Anweisung: Gib die Passage aus dem Forumsthread zum Luminanz-Farbauftrag von „die Intention ist, die“ bis „Gruß, der BSE!“ wörtlich wieder.

Textausschnitt:

# Luminanz-Farbauftrag



## BSE Royal (14. November 2005)

Hallo miteinander,

was mir hier gerade bei Photoshop (CS2) auffällt:

Wenn ich mit dem Pinsel im Modus "Luminanz" Farbe auftrage, so verhält sich das Ergebnis wie erwartet:

Durch den Modus "Luminanz" sollte nur die Helligkeit des überpinselten Bereiches geändert werden, nicht jedoch Farbton oder Sättigung. Soweit ist das auch korrekt. 
Wenn ich im Farbwähler nun aber einen anderen Farbton wähle, bei fixiertem Luminanzwert ("L" markiert im Lab bereich des Wählers) aussuche, so ändert sich beim anschließenden Pinseln die Helligkeit abermals.

Ich verstehe nicht ganz warum...

Vielleicht hat jemand eine Idee... 
Danke Euch


----------



## MonoMental (18. November 2005)

Also nach dem zu Urteilen, was ich durch deinen Post auffassen konnte ist dies auch klar.

Verstehe nicht ganz den Sinn darin, warum du die Luminanz fixieren willst. Du willst sicher nur ein paar Stellen eines Bildes mit dem Pinselwerkzeug oder was auch immer aufhellen. Auch wenn du den Farbton änderst wird der Pinsel mit der Luminanz dir immer eine weitere Änderung in deinem Bild bringen.

Bitte Feuer frei wenn ich deine Intention falsch interpretiert habe.  

greez

der mono


----------



## BSE Royal (19. November 2005)

Hallo,

die Intention ist, die Funktion zu testen und zu hinterfragen.

Wenn per "Luminanz"-Modus nur die Helligkeit geändert werden soll, so darf in meinen Augen keine Änderung auftreten, wenn ich zwei Farben mit gleichem Luminanzwert zum malen verwende.

Aber genau das ist der Fall, und das will mir nicht ganz einleuchten.

Gruß, der BSE!


----------

Bereitgestellte Daten:

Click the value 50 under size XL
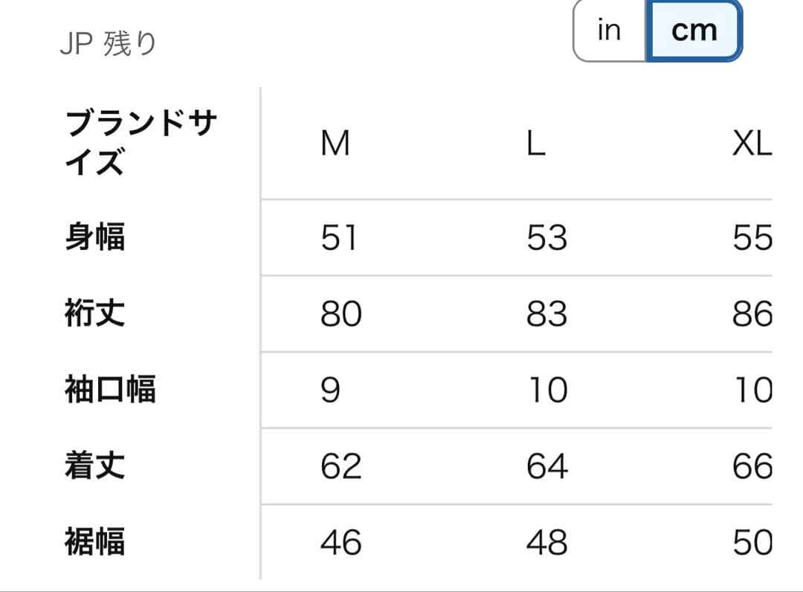Screen dimensions: 803x592 752,542
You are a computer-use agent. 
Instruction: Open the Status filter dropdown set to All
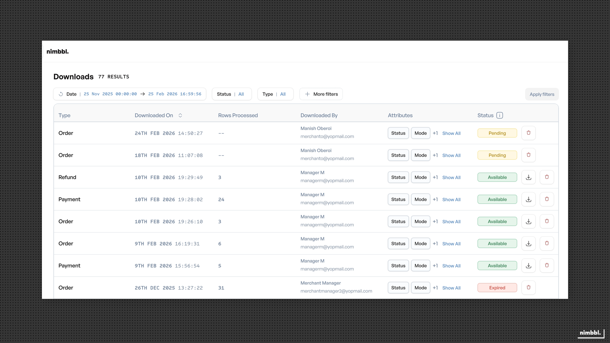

Endergebnis:
die Intention ist, die Funktion zu testen und zu hinterfragen.

Wenn per "Luminanz"-Modus nur die Helligkeit geändert werden soll, so darf in meinen Augen keine Änderung auftreten, wenn ich zwei Farben mit gleichem Luminanzwert zum malen verwende.

Aber genau das ist der Fall, und das will mir nicht ganz einleuchten.

Gruß, der BSE!